After watching the film, I have found that the plot is just too slow, perplexing and at times, too hackneyed for viewers to follow. Viewers should do themselves a favor and respectively, do something or watch virtually anything else, other than this film. I will admit that the film gives the impression to be a good film, especially with its casting of Oscar winner and lead singer of 30 Seconds to Mars, Jared Leto as the protagonist. However, the casting of Leto, a Caucasian man in a film about Japanese Mafia, has garnered a lot of criticism from reviewers for understandable reasons. To the film’s credit,  Leto does not portray an Asian character like Tilda Swinton in Doctor Strange or Emma Stone in Aloha, or like Mickey Rooney as a White actor in Yellow-Face although it does indeed seem to pay homage to this “White savior” stereotype that Asians are inclined to rely on the help of Americans, specifically, Caucasian Americans, as illustrated in The Last Samurai with Tom Cruise

Leto is perhaps best known for his work in Dallas Buyers Club, Requiem for a Dream and his small but vital role in American Psycho, however he found himself caught in the crossfires of abhorrent reviews of one of his most recent films, Suicide Squad and received mixed reactions to his portrayal of the Joker. History has repeated itself with Leto’s portrayal of Nick Lowell, an American imprisoned during post-World War Two Japan, whose “heroic” actions in saving a fellow inmate in a Japanese prison, who turns out to be a member of the Yakuza (Japanese Mafia) grant him an honorary membership. 

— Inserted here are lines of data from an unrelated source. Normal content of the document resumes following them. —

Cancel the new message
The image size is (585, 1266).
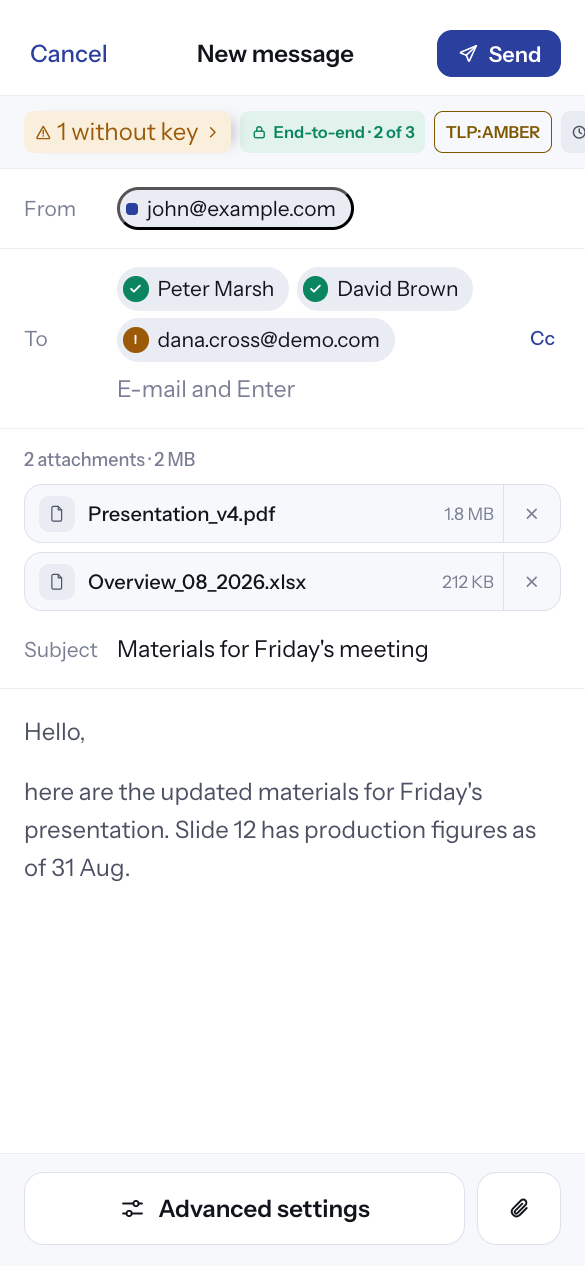click(69, 54)
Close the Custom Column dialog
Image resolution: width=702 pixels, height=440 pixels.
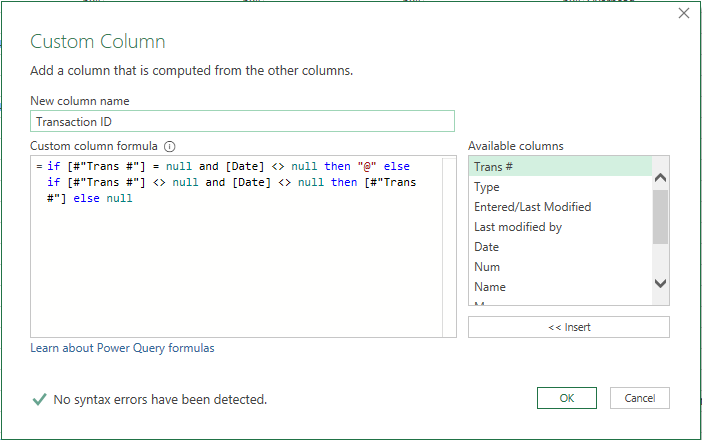684,14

Much to the chagrin of all the other Yakuza members, Nick finds himself rising up the ranks of the Yakuza fairly abruptly. The plot thickens when Leto’s character also begins an affair with a local Japanese woman and the sister of the fellow Yakuza member who recruited him in the first place. Indeed, viewers will find themselves pushing their eyebrows together in an effort to concentrate on where the plot is going.

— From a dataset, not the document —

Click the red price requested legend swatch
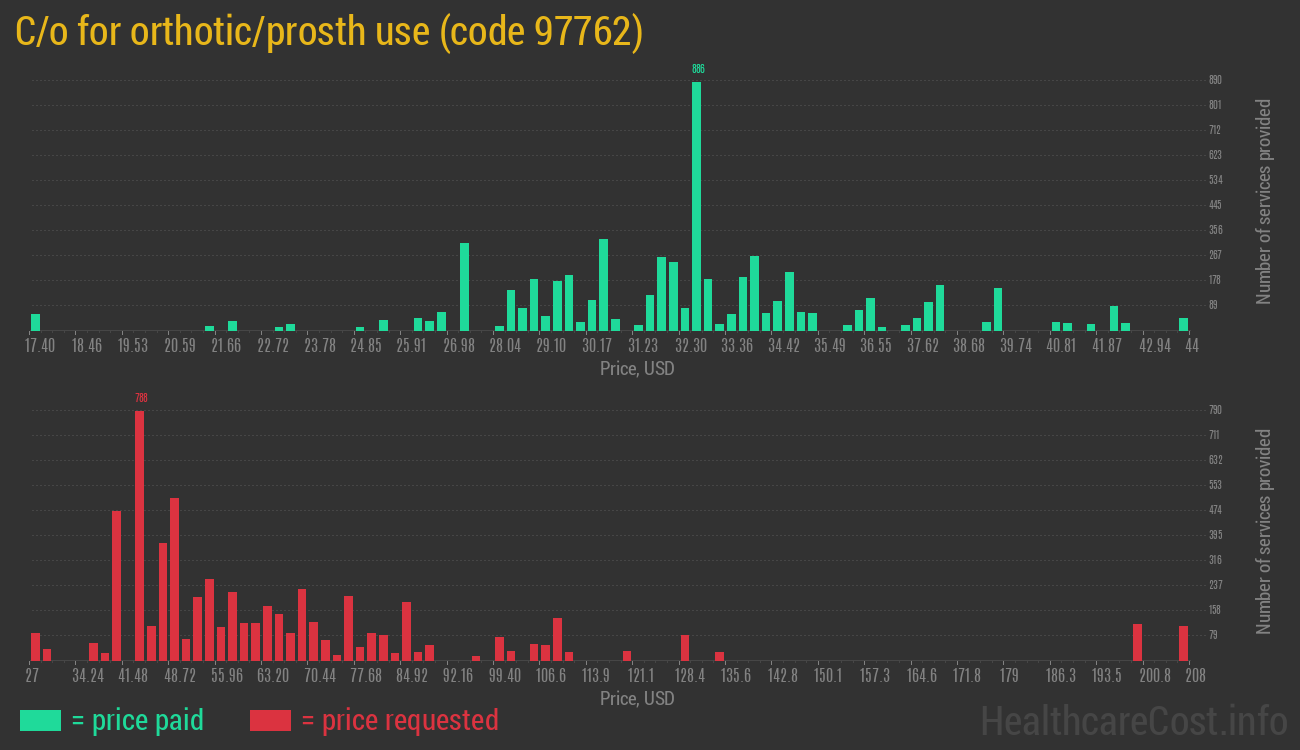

To be completely honest, after a string of panned reviews, it would be understandable for one to want to avoid the film or at least watch it just to give the film a chance and see why critics hate it so much. I didn’t even give Bright, Netflix’s December release with Will Smith, a chance and Thrillist has called The Outsider worse than Bright.  Even one article in The Conversation, which seems to find issue with the depiction of Japanese culture in the film, leads potential viewers to just avoid the film altogether. Though this is painful to read, and it is by no means a reason to cease being a fan of Jared Leto’s, it should give Netflix a reason to carefully consider what films to stand behind.